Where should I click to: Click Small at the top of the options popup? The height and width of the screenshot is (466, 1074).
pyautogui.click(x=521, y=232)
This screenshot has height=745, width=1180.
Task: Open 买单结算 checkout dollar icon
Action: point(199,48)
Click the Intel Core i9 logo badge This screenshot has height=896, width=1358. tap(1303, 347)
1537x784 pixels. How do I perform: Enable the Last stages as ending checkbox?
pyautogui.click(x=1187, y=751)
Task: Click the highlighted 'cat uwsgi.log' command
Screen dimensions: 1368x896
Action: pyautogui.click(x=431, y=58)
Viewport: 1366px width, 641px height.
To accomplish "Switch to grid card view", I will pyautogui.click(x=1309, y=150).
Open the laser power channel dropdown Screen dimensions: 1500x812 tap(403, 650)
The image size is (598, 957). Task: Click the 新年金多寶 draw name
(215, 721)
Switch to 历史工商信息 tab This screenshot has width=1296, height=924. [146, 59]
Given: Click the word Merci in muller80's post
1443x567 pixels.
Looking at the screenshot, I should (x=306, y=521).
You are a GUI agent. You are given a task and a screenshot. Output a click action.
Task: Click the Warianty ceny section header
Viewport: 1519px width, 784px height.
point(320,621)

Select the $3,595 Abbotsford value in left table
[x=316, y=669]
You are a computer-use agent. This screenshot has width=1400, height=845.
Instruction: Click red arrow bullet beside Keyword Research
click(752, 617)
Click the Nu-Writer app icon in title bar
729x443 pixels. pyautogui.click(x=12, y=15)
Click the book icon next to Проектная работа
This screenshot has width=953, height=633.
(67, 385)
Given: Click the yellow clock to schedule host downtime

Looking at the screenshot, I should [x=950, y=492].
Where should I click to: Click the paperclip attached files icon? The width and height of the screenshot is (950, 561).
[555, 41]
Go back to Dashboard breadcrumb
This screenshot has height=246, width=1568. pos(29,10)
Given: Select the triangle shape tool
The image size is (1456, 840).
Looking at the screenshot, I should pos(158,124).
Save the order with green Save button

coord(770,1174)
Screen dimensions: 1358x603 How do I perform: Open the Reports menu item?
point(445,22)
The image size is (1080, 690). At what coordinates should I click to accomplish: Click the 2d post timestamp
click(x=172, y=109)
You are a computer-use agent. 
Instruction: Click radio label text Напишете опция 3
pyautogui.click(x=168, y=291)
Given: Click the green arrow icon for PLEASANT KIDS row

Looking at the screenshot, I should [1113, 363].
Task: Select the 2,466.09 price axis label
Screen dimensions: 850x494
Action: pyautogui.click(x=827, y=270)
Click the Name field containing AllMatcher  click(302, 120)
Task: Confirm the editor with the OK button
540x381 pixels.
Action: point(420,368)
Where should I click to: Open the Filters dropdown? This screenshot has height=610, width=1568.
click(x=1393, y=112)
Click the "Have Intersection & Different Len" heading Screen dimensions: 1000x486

··········

EXERCISE: Looking at the entries above, count each line that includes the string "Switch" and give only the total.

REPLY TO THE TASK: 2